Interface element rows
_ _ _ _ _
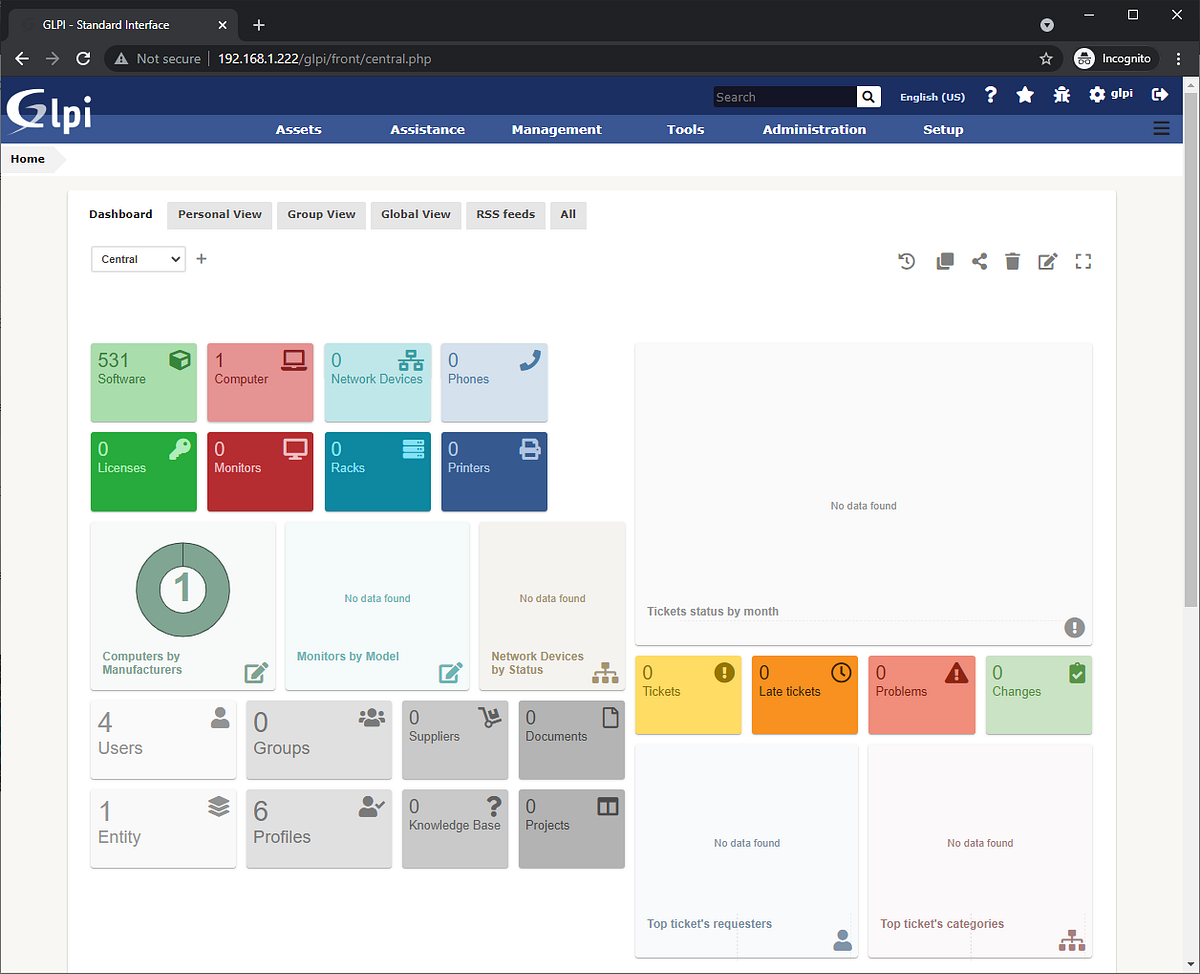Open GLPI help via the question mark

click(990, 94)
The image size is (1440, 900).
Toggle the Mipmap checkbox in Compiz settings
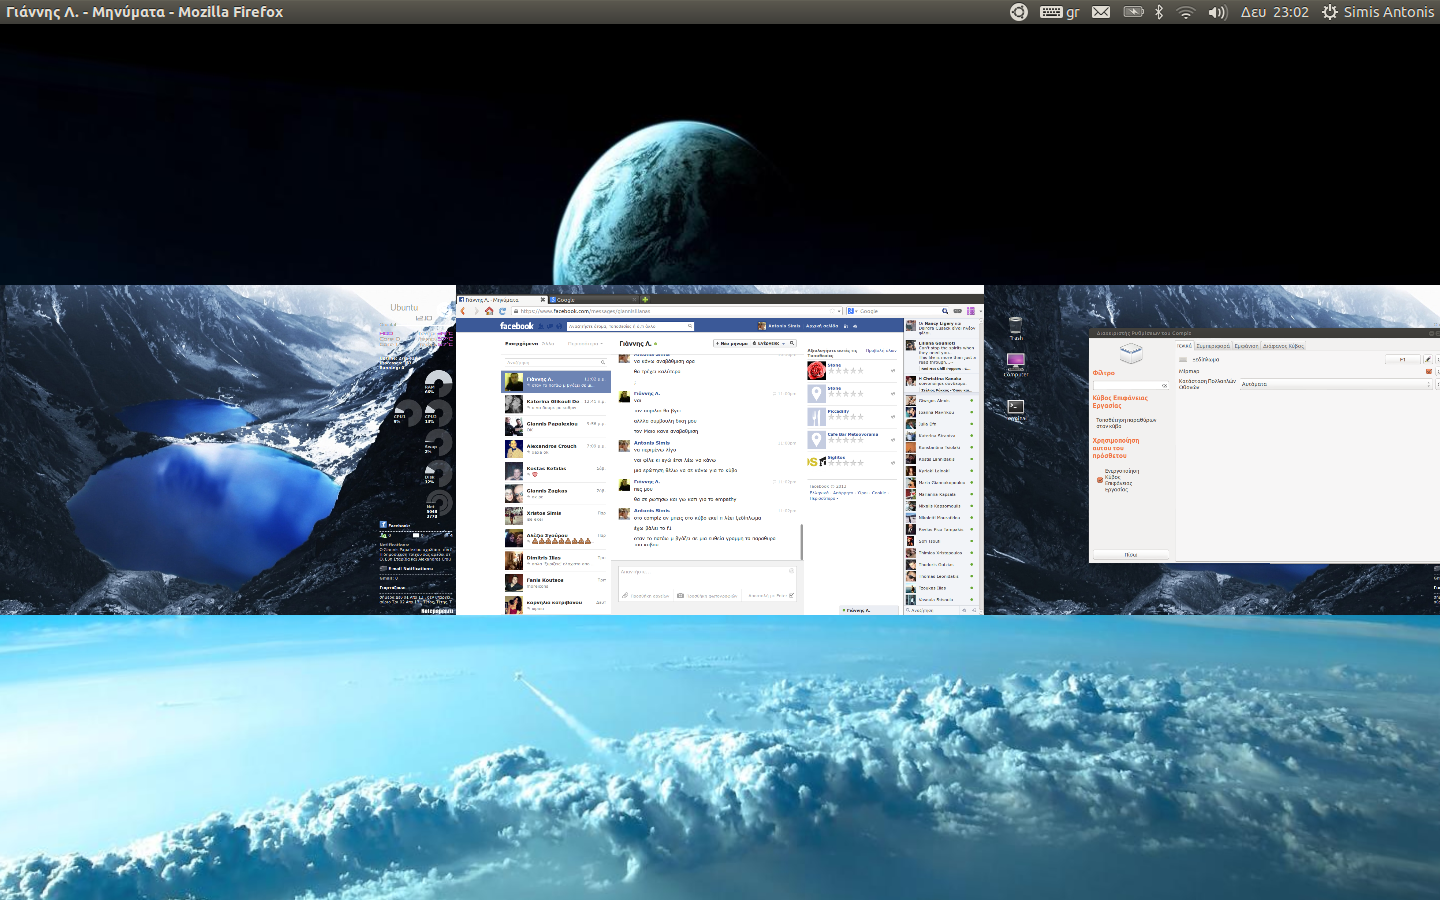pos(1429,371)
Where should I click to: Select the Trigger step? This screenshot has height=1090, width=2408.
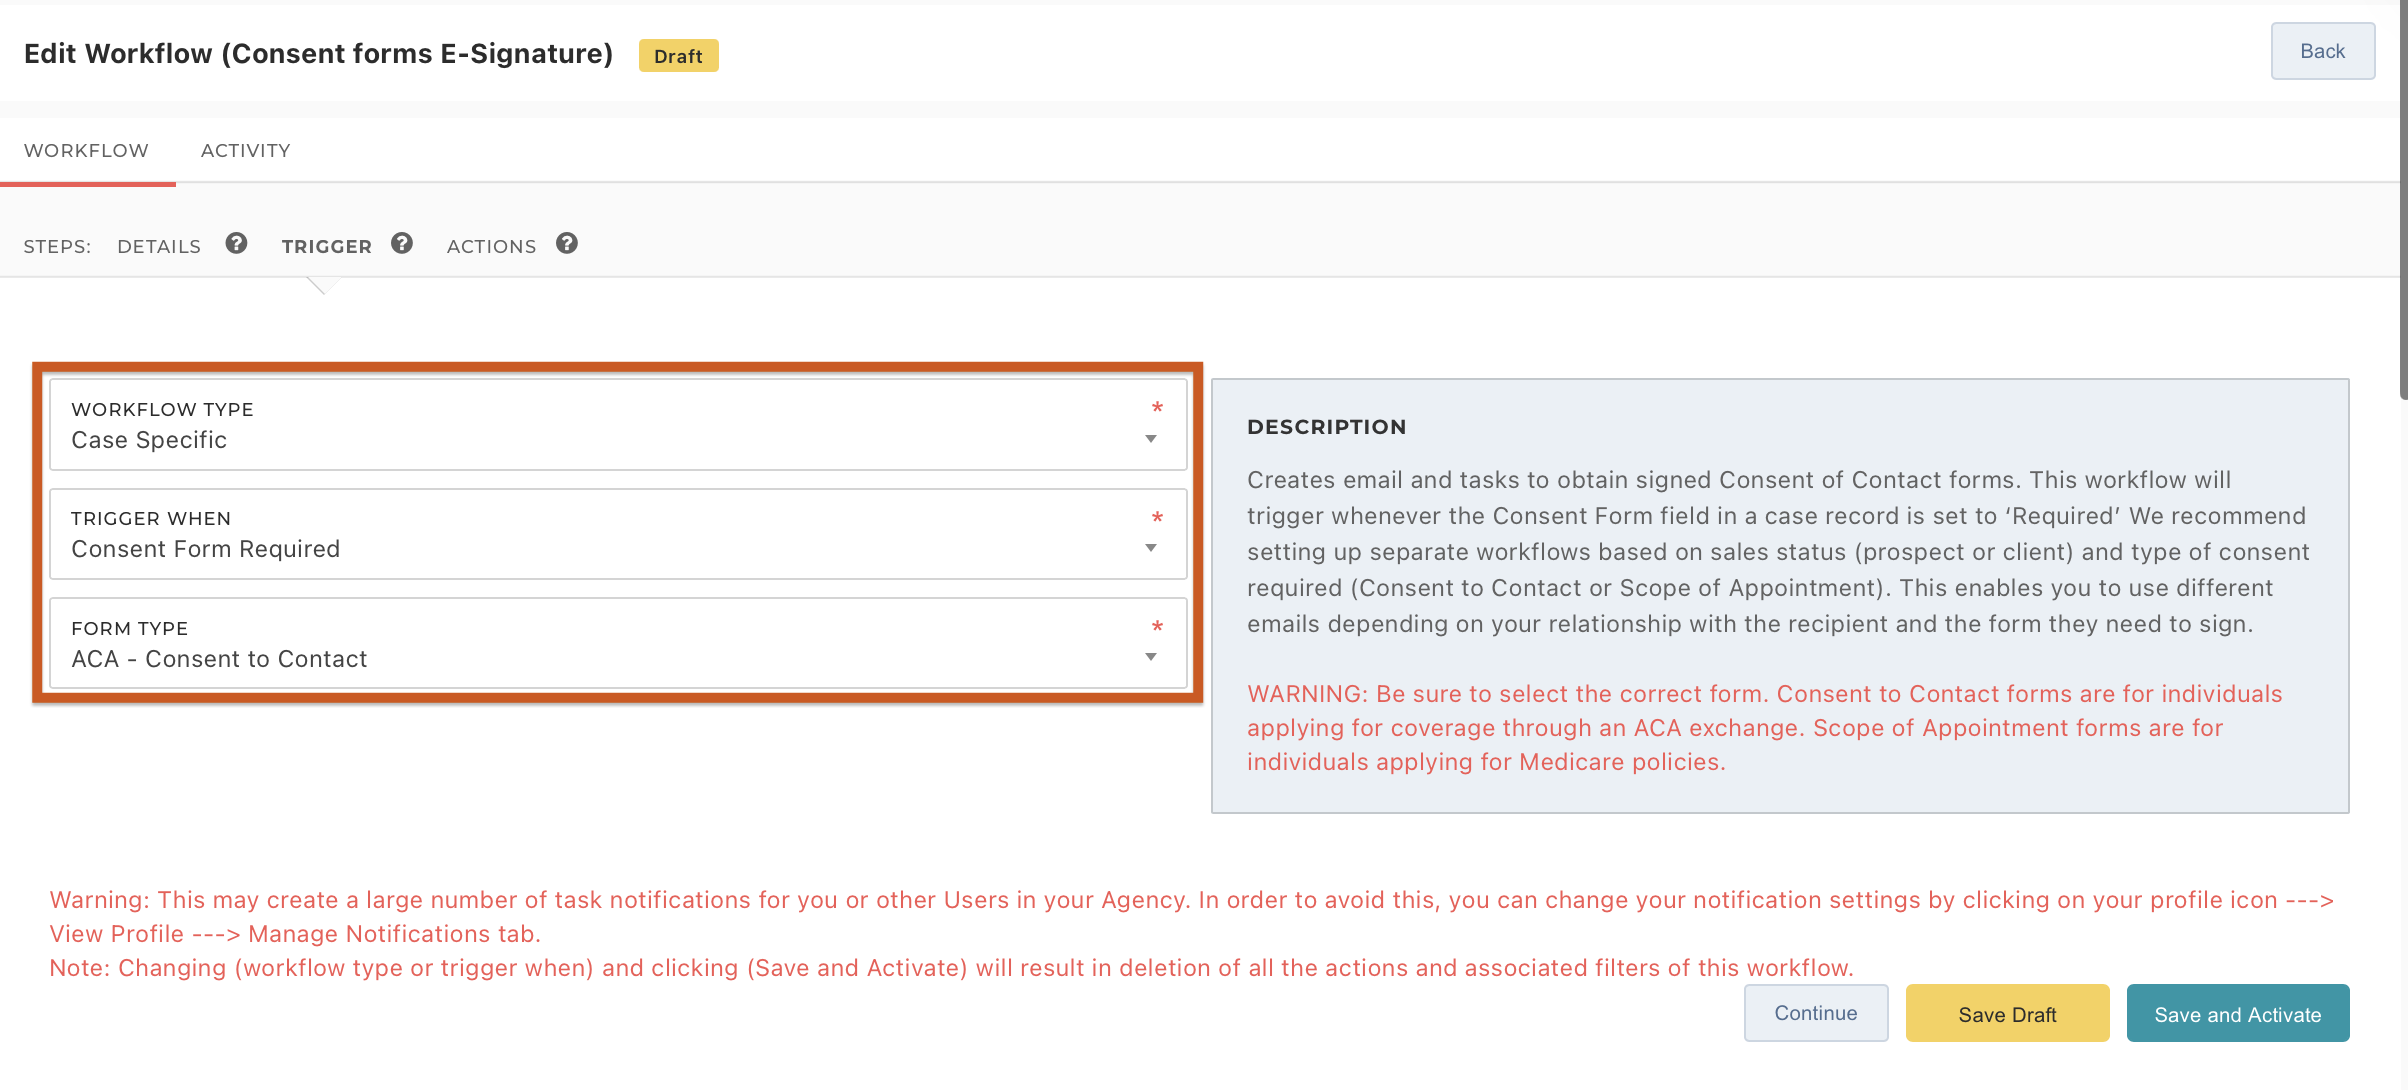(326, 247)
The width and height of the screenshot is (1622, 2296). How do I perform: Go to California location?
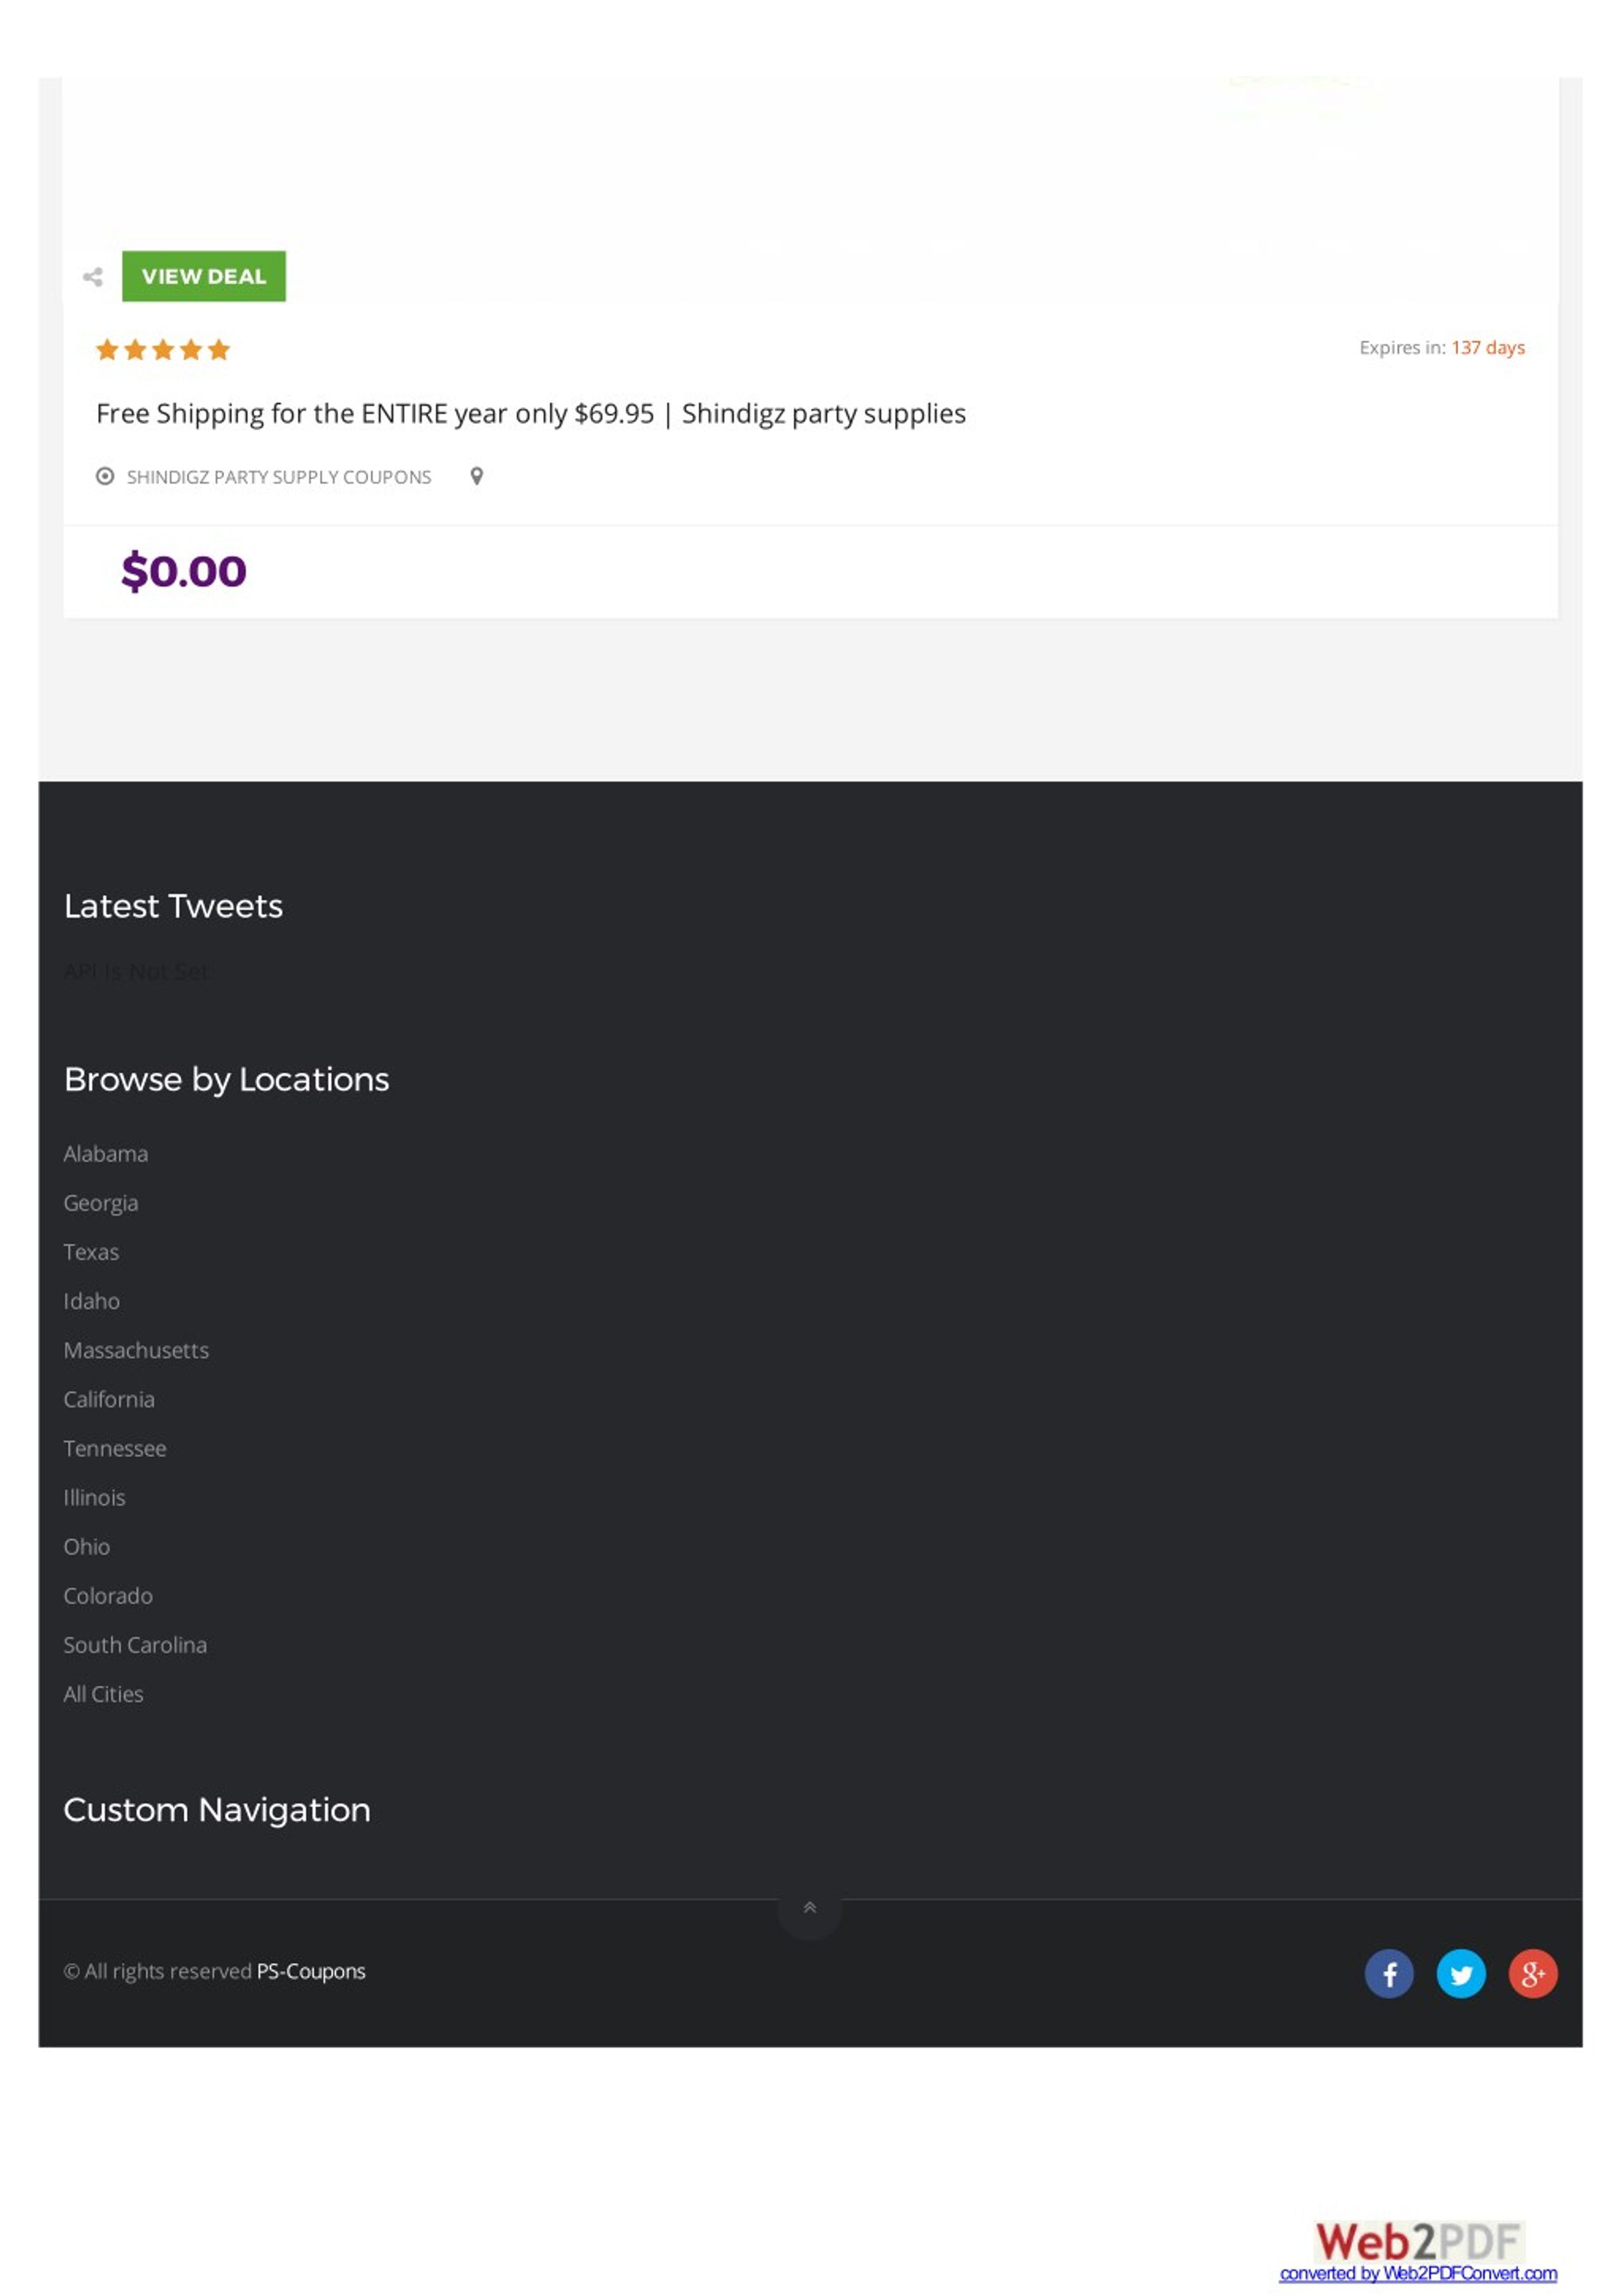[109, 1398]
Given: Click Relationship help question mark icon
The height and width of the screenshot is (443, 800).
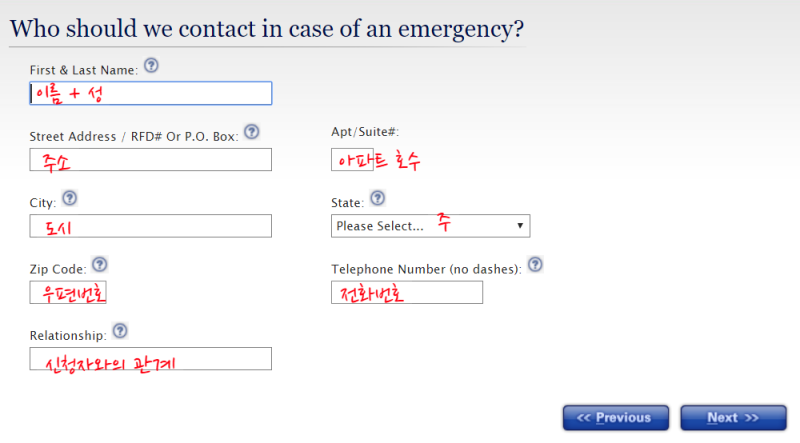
_ _ _ _ _
STATED TASK
Rewrite the rows above, replacing "screenshot" with "screen capture" and changing nothing else. Leave out the pictures.

TASK ANSWER
Open GLPI help via the question mark

click(990, 94)
The image size is (1440, 900).
Toggle the Mipmap checkbox in Compiz settings
pos(1429,371)
Where should I click to: Select the Trigger step? This screen capture has height=1090, width=2408.
(326, 247)
The width and height of the screen capture is (1622, 2296). How do I perform: Go to California location?
[109, 1398]
Given: Click Relationship help question mark icon
The height and width of the screen capture is (443, 800).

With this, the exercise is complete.